With the rising popularity of AI, I noticed that many API gateway products rebrand themselves as AI Gateways. This prompted me to explore what these so-called AI Gateways actually offer. My research includes those that started with API management or cloud-native Ingress Controllers and later integrated AI features, such as: Kong, Gloo, and Higress. It also covers gateways that were AI-native from the start, like Portkey and OneAPI, as well as the public cloud Serverless-based Cloudflare AI Gateway discussed in this blog.
Generally, current AI Gateways excel in three main areas:
Standard API gateway features applied to AI APIs such as monitoring, logging, rate limiting, reverse proxy, request or response rewriting, and user system integration. These features, although crucial, are not specifically AI-related; they treat LLM APIs like any standard API Service.

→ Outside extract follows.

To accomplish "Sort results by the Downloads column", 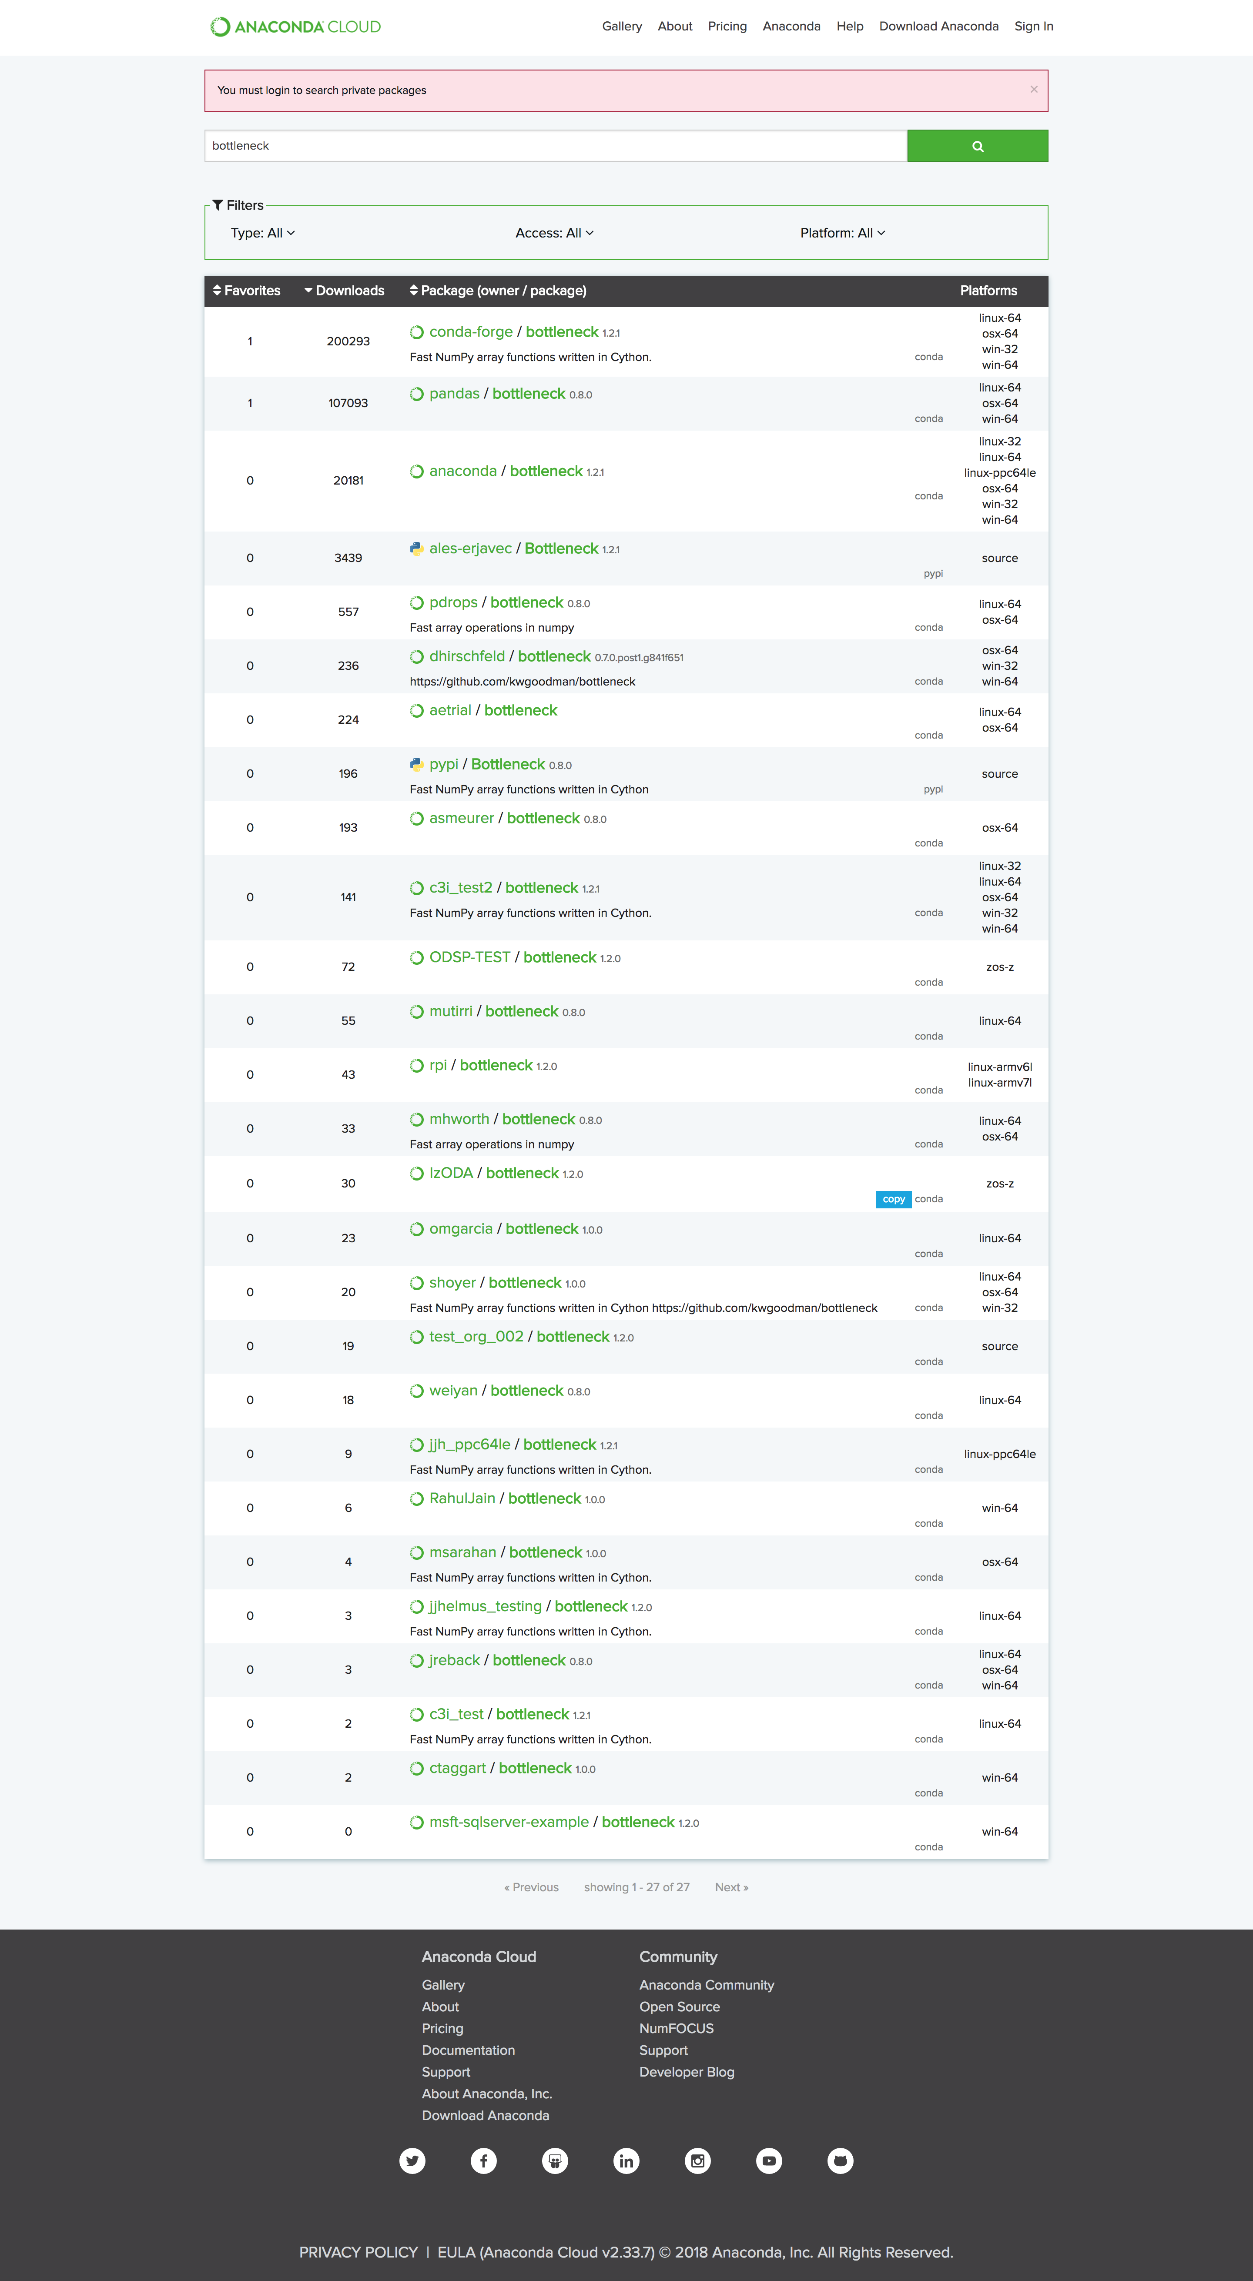I will point(344,290).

API gateway features optimized for AI include enhancements like token-based rate limiting, prompt-based caching, firewall filtering based on prompts and LLM responses, load balancing across multiple LLM API keys, and API translation among different LLM providers. These functionalities extend existing API gateway concepts for AI scenarios.
New features added for AI applications include embedding and RAG capabilities, exposing vector and text database functionalities via APIs. There are also cost optimizations related to token usage, such as prompt simplification and semantic caching. Additionally, some gateways offer application-layer features, like scoring the outputs of LLMs.
This blog post highlights the features of the Cloudflare AI Gateway.
Basic Principle
Cloudflare’s AI Gateway mainly functions as a reverse proxy. After reviewing it, I realized that I could potentially replicate similar functionalities using Cloudflare Worker. If you’re currently using OpenAI’s API, you simply need to change the SDK’s baseURL to https://gateway.ai.cloudflare.com/v1/${accountId}/${gatewayId}/openai. Through this setup, Cloudflare can offer monitoring, logging, and caching as traffic goes through their platform.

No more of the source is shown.